The young Sitka blacktail deer, one button buck and one spike, sat in the boat shivering. Alaska State Troopers
Footage of two Alaska State Troopers hauling a pair of young Sitka blacktail bucks out of the frigid waters of Clarence Strait were posted to AST’s Facebook page Saturday. The two deer—a spike and a button buck, were roughly 4 miles from land when the troopers intercepted them.
The video opens with the spike buck swimming quickly straight at the idling boat, making no attempts to avoid it. After that, the footage cuts to a shot of the two deer curled on the deck, both clearly shivering as the troopers motor toward the shore.
“He didn’t fight us too hard when we got him on, he swam right to the swim step,” says the off-screen trooper while filming the shaking button buck.
The trooper observes that the spike was doing slightly better than the button buck. Once the troopers made it to the drop-off point, they lifted the deer off the boat and onto the shoreline. If either of these portions of the rescue mission were recorded, the video is cut to omit footage of both hauling the bucks from the water and depositing them on land.
“I’m soaking wet, but we got them off the boat and on shore,” the trooper says. “I think as they move, the blood will start moving again. I had to pick them up and bear hug them to get them onto the beach.”
The two bucks stood there for a minute before violently shaking like dogs to remove as much water from their coats as possible. They eventually disappeared into the woods, reports AST.

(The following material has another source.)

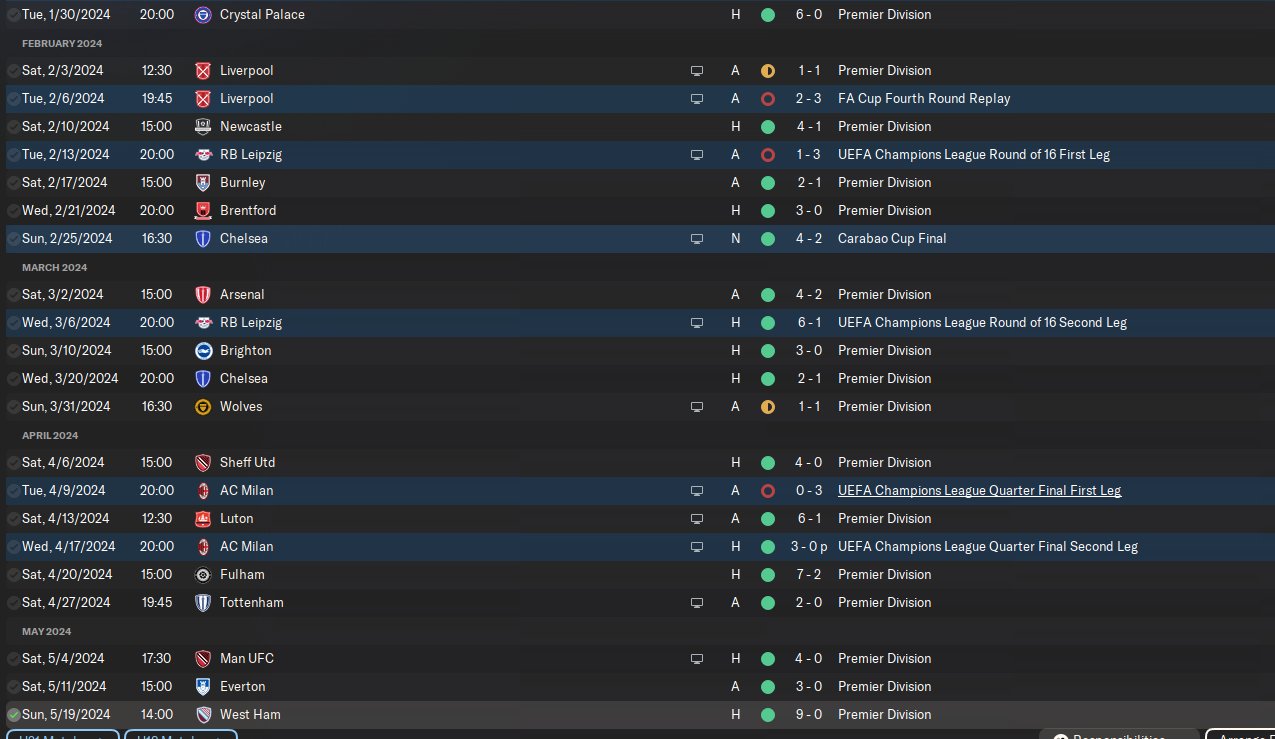Open the Brighton team name link
1275x739 pixels.
245,351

Sitka blacktail deer are good swimmers. They routinely cross rivers and straits between the scattered islands of Alexander Archipelago, according to the Alaska Department of Fish and Game. They certainly aren’t the only deer species that does well in the water. The National Deer Association compiled multiple scientist-recorded instances of whitetail deer taking a dip. They ultimately determined that whitetails could swim multiple miles at a time.

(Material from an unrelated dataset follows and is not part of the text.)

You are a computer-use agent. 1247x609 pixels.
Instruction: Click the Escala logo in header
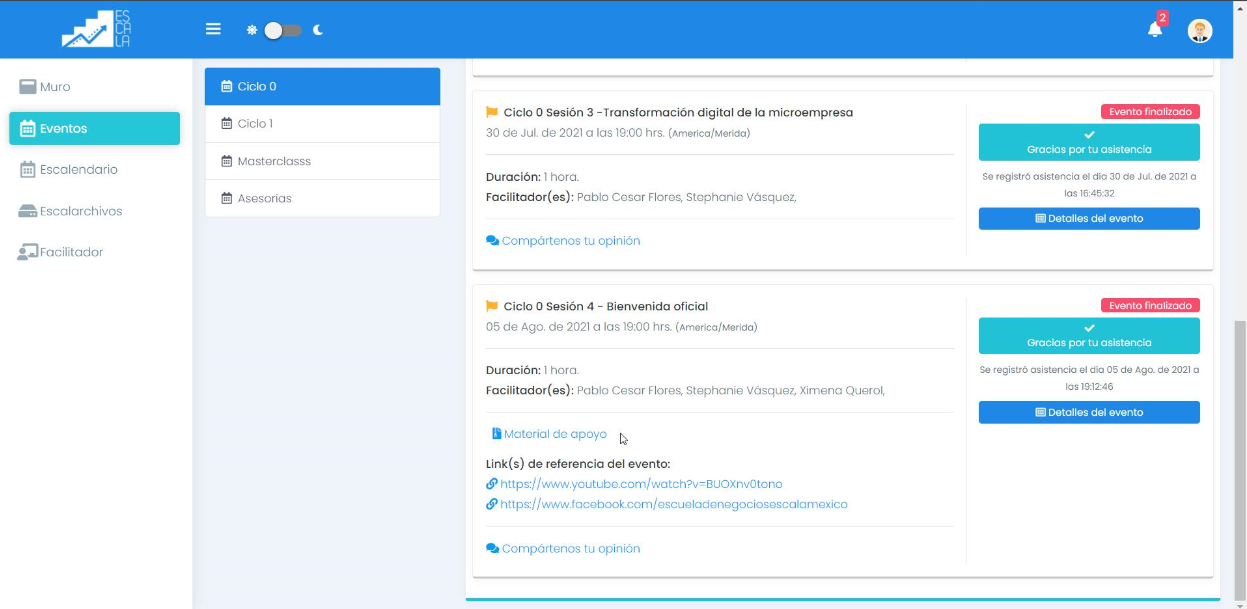tap(96, 29)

“Deer have an enormous set of lungs and what seems like endless stamina,” NDA’s director of conservation Matt Ross writes. He notes that unsubstantiated claims of deer being able to swim 8 to 10 miles at a time might not be that far-fetched. In fact, the NDA even shared photos of a whitetail that allegedly swam 10 miles to a lighthouse off the coast of Maine.

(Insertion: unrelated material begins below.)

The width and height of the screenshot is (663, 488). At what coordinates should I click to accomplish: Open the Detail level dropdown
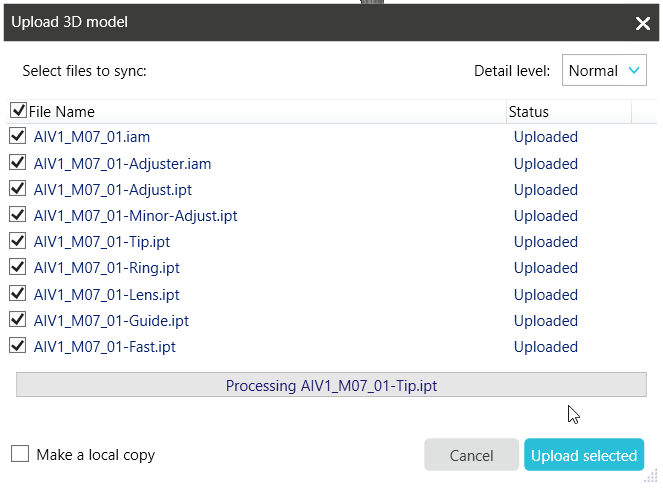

After posting our latest article, “How Far Can a Deer Swim?,” we received these photos taken in 2014 on Machias Seal Island by lighthouse keeper Doug Laugher… 10.5 miles off the coast of Maine! The buck rested on the 20-acre island for an hour and then swam off again. pic.twitter.com/L8mzVo4Ygn
— National Deer Association (@deerassociation) May 23, 2023
What caused these particular deer to end up in the water in the first place remains unknown, although some commenters on the various social media posts pointed out that bears and wolves often chase prey into the water. Additional commenters criticized the troopers for interfering with what they considered routine behavior. While adult deer are strong swimmers, it’s less clear how far younger deer can swim in conditions like this. Clarence Strait is the strip of open water between Prince of Wales Island to the west and Revillagigedo and Annette islands to the east. Deer in Southeast Alaska number in the hundreds of thousands, according to ADFG.